Use the equation and the corresponding graph for the quadratic function to find the domain and range.
\[
f(x)=-2(x-2)^{2}+1
\]

Step 1 ：The given function is a quadratic function in the form of \(f(x) = a(x-h)^2 + k\), where (h, k) is the vertex of the parabola. The coefficient 'a' determines the direction of the parabola. If 'a' is positive, the parabola opens upwards, and if 'a' is negative, the parabola opens downwards.

Step 2 ：In the given function \(f(x) = -2(x-2)^2 + 1\), the vertex of the parabola is (2, 1) and 'a' is -2, which means the parabola opens downwards.

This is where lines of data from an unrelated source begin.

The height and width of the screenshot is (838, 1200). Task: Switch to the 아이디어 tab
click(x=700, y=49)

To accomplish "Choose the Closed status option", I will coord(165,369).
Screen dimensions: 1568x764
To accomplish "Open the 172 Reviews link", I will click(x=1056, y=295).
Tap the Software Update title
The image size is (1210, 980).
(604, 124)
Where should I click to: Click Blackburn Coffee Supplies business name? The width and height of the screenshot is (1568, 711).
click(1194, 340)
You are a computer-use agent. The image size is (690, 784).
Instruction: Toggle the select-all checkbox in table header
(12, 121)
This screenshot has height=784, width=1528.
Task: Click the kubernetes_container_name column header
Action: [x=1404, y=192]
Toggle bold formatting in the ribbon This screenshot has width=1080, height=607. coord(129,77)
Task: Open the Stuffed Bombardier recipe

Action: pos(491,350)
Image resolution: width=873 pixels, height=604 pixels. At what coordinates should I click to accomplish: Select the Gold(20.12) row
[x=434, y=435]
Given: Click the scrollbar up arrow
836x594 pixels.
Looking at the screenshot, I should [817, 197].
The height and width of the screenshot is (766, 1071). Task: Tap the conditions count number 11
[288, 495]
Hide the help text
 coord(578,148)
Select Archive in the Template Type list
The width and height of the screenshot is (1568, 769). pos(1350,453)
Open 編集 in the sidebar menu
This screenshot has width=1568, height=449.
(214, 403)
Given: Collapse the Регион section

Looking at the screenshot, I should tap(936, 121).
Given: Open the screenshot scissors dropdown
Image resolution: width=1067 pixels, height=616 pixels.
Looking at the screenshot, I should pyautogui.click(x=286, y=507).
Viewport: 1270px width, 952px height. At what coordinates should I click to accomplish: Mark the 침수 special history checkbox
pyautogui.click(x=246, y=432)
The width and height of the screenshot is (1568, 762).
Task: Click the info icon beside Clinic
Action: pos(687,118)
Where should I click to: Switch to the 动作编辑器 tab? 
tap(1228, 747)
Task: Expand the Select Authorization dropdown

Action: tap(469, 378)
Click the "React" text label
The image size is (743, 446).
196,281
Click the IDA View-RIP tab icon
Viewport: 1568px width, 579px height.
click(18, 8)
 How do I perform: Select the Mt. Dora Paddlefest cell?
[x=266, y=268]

Step 3 ：The domain of a function is the set of all possible x-values. For a quadratic function, the domain is all real numbers, because you can substitute any real number for x and get a real number for f(x). So, the domain of the function is \(D = (-∞, ∞)\) or all real numbers.

Step 4 ：The range of a function is the set of all possible y-values. Since the parabola opens downwards and the vertex is the highest point on the graph, the range of the function is all y-values less than or equal to the y-coordinate of the vertex. So, the range of the function is \(R = (-∞, 1]\) or all real numbers less than or equal to 1.

Step 5 ：So, the domain of the function \(f(x) = -2(x-2)^2 + 1\) is \(\boxed{D = (-∞, ∞)}\) and the range is \(\boxed{R = (-∞, 1]}\).